Give these entries as a numbered list, with the blank lines left out.
▬▬▬▬▬▬▬▬▬▬
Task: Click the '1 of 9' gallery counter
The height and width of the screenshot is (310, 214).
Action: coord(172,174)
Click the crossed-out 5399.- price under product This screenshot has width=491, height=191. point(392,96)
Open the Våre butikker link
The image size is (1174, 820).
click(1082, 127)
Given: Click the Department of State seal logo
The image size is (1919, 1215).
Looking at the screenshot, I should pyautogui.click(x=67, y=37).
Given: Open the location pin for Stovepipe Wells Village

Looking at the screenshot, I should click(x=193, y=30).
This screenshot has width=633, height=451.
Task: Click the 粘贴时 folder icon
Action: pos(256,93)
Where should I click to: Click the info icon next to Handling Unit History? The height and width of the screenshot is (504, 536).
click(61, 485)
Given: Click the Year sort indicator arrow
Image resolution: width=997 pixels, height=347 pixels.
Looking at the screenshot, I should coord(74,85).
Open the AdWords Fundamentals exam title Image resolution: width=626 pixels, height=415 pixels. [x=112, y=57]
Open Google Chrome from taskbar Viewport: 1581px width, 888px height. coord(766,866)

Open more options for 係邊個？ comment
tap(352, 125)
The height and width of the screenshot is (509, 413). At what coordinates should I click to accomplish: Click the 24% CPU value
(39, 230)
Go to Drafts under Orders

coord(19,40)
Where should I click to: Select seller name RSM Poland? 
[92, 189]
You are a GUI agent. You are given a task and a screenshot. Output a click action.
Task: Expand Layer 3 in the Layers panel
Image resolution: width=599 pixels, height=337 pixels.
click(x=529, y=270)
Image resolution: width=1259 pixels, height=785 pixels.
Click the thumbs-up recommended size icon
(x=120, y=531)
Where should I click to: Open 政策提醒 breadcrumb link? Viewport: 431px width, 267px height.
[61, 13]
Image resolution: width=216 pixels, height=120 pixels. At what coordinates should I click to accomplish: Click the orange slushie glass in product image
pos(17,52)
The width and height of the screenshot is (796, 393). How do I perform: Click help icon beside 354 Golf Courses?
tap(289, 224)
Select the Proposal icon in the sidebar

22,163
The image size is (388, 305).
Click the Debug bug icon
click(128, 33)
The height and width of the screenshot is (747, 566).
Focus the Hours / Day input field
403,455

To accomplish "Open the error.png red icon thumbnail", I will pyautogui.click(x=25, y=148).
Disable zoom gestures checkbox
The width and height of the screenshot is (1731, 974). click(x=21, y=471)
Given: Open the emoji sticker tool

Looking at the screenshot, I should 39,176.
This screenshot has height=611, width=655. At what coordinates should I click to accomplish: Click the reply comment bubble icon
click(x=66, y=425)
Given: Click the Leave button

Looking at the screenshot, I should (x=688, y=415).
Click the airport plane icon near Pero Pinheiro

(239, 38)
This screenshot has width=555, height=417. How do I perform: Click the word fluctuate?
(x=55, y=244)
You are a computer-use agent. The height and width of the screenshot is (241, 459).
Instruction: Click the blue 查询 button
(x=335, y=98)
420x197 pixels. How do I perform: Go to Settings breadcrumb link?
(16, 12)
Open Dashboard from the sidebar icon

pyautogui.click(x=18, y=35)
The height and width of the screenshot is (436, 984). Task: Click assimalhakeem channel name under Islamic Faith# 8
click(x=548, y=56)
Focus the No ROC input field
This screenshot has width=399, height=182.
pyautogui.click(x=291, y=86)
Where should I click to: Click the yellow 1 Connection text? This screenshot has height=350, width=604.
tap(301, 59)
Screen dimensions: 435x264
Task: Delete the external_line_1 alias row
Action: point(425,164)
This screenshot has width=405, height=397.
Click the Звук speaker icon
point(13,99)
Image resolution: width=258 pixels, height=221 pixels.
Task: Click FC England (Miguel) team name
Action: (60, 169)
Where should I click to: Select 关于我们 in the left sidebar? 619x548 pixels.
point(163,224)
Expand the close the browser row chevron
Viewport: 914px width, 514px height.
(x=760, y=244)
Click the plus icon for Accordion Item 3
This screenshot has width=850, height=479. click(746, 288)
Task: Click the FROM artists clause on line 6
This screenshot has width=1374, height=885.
▬▬▬▬▬▬▬▬▬▬
» Exercise output
1. Task: Click the '1 of 9' gallery counter
2. The height and width of the screenshot is (310, 214).
3. Action: coord(172,174)
4. Click the crossed-out 5399.- price under product This screenshot has width=491, height=191. point(392,96)
5. Open the Våre butikker link
6. The image size is (1174, 820).
7. click(1082, 127)
8. Given: Click the Department of State seal logo
9. The image size is (1919, 1215).
10. Looking at the screenshot, I should pyautogui.click(x=67, y=37).
11. Given: Open the location pin for Stovepipe Wells Village
12. Looking at the screenshot, I should click(x=193, y=30).
13. This screenshot has width=633, height=451.
14. Task: Click the 粘贴时 folder icon
15. Action: pos(256,93)
16. Where should I click to: Click the info icon next to Handling Unit History? The height and width of the screenshot is (504, 536).
17. click(61, 485)
18. Given: Click the Year sort indicator arrow
19. Image resolution: width=997 pixels, height=347 pixels.
20. Looking at the screenshot, I should coord(74,85).
21. Open the AdWords Fundamentals exam title Image resolution: width=626 pixels, height=415 pixels. [x=112, y=57]
22. Open Google Chrome from taskbar Viewport: 1581px width, 888px height. coord(766,866)
23. Open more options for 係邊個？ comment
24. tap(352, 125)
25. The height and width of the screenshot is (509, 413). At what coordinates should I click to accomplish: Click the 24% CPU value
26. (39, 230)
27. Go to Drafts under Orders
28. coord(19,40)
29. Where should I click to: Select seller name RSM Poland? 
30. [92, 189]
31. You are a GUI agent. You are given a task and a screenshot. Output a click action.
32. Task: Expand Layer 3 in the Layers panel
33. Image resolution: width=599 pixels, height=337 pixels.
34. click(x=529, y=270)
35. Image resolution: width=1259 pixels, height=785 pixels.
36. Click the thumbs-up recommended size icon
37. (x=120, y=531)
38. Where should I click to: Open 政策提醒 breadcrumb link? Viewport: 431px width, 267px height.
39. [61, 13]
40. Image resolution: width=216 pixels, height=120 pixels. At what coordinates should I click to accomplish: Click the orange slushie glass in product image
41. pos(17,52)
42. The width and height of the screenshot is (796, 393). How do I perform: Click help icon beside 354 Golf Courses?
43. tap(289, 224)
44. Select the Proposal icon in the sidebar
45. 22,163
46. The image size is (388, 305).
47. Click the Debug bug icon
48. click(128, 33)
49. The height and width of the screenshot is (747, 566).
50. Focus the Hours / Day input field
51. 403,455
52. To accomplish "Open the error.png red icon thumbnail", I will pyautogui.click(x=25, y=148).
53. Disable zoom gestures checkbox
54. The width and height of the screenshot is (1731, 974). click(x=21, y=471)
55. Given: Open the emoji sticker tool
56. Looking at the screenshot, I should 39,176.
57. This screenshot has height=611, width=655. At what coordinates should I click to accomplish: Click the reply comment bubble icon
58. click(x=66, y=425)
59. Given: Click the Leave button
60. Looking at the screenshot, I should (x=688, y=415).
61. Click the airport plane icon near Pero Pinheiro
62. (239, 38)
63. This screenshot has width=555, height=417. How do I perform: Click the word fluctuate?
64. (x=55, y=244)
65. You are a computer-use agent. The height and width of the screenshot is (241, 459).
66. Instruction: Click the blue 查询 button
67. (x=335, y=98)
68. 420x197 pixels. How do I perform: Go to Settings breadcrumb link?
69. (16, 12)
70. Open Dashboard from the sidebar icon
71. pyautogui.click(x=18, y=35)
72. The height and width of the screenshot is (436, 984). Task: Click assimalhakeem channel name under Islamic Faith# 8
73. click(x=548, y=56)
74. Focus the No ROC input field
75. This screenshot has width=399, height=182.
76. pyautogui.click(x=291, y=86)
77. Where should I click to: Click the yellow 1 Connection text? This screenshot has height=350, width=604.
78. tap(301, 59)
79. Screen dimensions: 435x264
80. Task: Delete the external_line_1 alias row
81. Action: point(425,164)
82. This screenshot has width=405, height=397.
83. Click the Звук speaker icon
84. point(13,99)
85. Image resolution: width=258 pixels, height=221 pixels.
86. Task: Click FC England (Miguel) team name
87. Action: (60, 169)
88. Where should I click to: Select 关于我们 in the left sidebar? 619x548 pixels.
89. point(163,224)
90. Expand the close the browser row chevron
91. Viewport: 914px width, 514px height.
92. (x=760, y=244)
93. Click the plus icon for Accordion Item 3
94. This screenshot has width=850, height=479. click(746, 288)
95. Task: Click the FROM artists clause on line 6
96. This screenshot has width=1374, height=885.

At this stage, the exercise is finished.